*Provided data*:
=====

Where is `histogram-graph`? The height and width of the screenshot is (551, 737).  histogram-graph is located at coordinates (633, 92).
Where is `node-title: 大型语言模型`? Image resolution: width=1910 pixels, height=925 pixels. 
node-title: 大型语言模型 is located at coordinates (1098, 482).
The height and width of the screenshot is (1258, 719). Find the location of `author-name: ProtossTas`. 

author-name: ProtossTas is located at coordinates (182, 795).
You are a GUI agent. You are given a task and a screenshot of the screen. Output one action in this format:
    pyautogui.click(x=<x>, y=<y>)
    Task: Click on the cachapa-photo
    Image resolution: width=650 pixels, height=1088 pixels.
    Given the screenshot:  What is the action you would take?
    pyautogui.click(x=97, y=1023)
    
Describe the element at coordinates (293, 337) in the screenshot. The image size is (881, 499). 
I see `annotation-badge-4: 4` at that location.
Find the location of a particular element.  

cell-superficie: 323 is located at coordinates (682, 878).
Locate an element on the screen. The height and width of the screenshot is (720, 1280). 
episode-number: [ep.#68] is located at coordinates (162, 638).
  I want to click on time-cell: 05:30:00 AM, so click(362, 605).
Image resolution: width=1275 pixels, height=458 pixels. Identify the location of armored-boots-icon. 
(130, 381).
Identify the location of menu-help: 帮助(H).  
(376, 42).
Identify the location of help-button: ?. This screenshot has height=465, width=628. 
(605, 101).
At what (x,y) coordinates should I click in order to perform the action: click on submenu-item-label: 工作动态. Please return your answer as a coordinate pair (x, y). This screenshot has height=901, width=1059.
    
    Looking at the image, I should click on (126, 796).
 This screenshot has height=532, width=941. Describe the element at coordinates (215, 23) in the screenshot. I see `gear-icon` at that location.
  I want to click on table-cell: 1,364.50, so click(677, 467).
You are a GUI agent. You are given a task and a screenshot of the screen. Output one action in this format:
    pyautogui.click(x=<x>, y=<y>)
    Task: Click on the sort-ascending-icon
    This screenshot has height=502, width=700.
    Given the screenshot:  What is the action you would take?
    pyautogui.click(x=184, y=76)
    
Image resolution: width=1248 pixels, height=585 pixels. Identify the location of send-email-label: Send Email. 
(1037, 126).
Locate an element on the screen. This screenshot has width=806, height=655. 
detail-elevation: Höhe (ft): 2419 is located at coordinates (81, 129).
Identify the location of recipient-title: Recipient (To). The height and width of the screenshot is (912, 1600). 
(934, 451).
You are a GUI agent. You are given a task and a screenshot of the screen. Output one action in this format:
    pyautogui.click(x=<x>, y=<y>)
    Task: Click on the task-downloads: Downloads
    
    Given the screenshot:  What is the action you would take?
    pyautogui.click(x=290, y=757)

=====

*Work to be completed*: Rewrite every record above, changing "GUI agent" to "screen assistant" wherever it occurs and keeping everything else the same.

*Written solution*:
Where is `histogram-graph`? The height and width of the screenshot is (551, 737).  histogram-graph is located at coordinates (633, 92).
Where is `node-title: 大型语言模型`? Image resolution: width=1910 pixels, height=925 pixels. 
node-title: 大型语言模型 is located at coordinates (1098, 482).
The height and width of the screenshot is (1258, 719). Find the location of `author-name: ProtossTas`. 

author-name: ProtossTas is located at coordinates (182, 795).
You are a screen assistant. You are given a task and a screenshot of the screen. Output one action in this format:
    pyautogui.click(x=<x>, y=<y>)
    Task: Click on the cachapa-photo
    Image resolution: width=650 pixels, height=1088 pixels.
    Given the screenshot:  What is the action you would take?
    pyautogui.click(x=97, y=1023)
    
Describe the element at coordinates (293, 337) in the screenshot. The image size is (881, 499). 
I see `annotation-badge-4: 4` at that location.
Find the location of a particular element.  

cell-superficie: 323 is located at coordinates (682, 878).
Locate an element on the screen. The height and width of the screenshot is (720, 1280). 
episode-number: [ep.#68] is located at coordinates (162, 638).
  I want to click on time-cell: 05:30:00 AM, so click(362, 605).
Image resolution: width=1275 pixels, height=458 pixels. Identify the location of armored-boots-icon. 
(130, 381).
Identify the location of menu-help: 帮助(H).  
(376, 42).
Identify the location of help-button: ?. This screenshot has height=465, width=628. 
(605, 101).
At what (x,y) coordinates should I click in order to perform the action: click on submenu-item-label: 工作动态. Please return your answer as a coordinate pair (x, y). This screenshot has height=901, width=1059.
    
    Looking at the image, I should click on (126, 796).
 This screenshot has height=532, width=941. Describe the element at coordinates (215, 23) in the screenshot. I see `gear-icon` at that location.
  I want to click on table-cell: 1,364.50, so click(677, 467).
You are a screen assistant. You are given a task and a screenshot of the screen. Output one action in this format:
    pyautogui.click(x=<x>, y=<y>)
    Task: Click on the sort-ascending-icon
    This screenshot has height=502, width=700.
    Given the screenshot:  What is the action you would take?
    pyautogui.click(x=184, y=76)
    
Image resolution: width=1248 pixels, height=585 pixels. Identify the location of send-email-label: Send Email. 
(1037, 126).
Locate an element on the screen. This screenshot has width=806, height=655. 
detail-elevation: Höhe (ft): 2419 is located at coordinates (81, 129).
Identify the location of recipient-title: Recipient (To). The height and width of the screenshot is (912, 1600). 
(934, 451).
You are a screen assistant. You are given a task and a screenshot of the screen. Output one action in this format:
    pyautogui.click(x=<x>, y=<y>)
    Task: Click on the task-downloads: Downloads
    
    Given the screenshot:  What is the action you would take?
    pyautogui.click(x=290, y=757)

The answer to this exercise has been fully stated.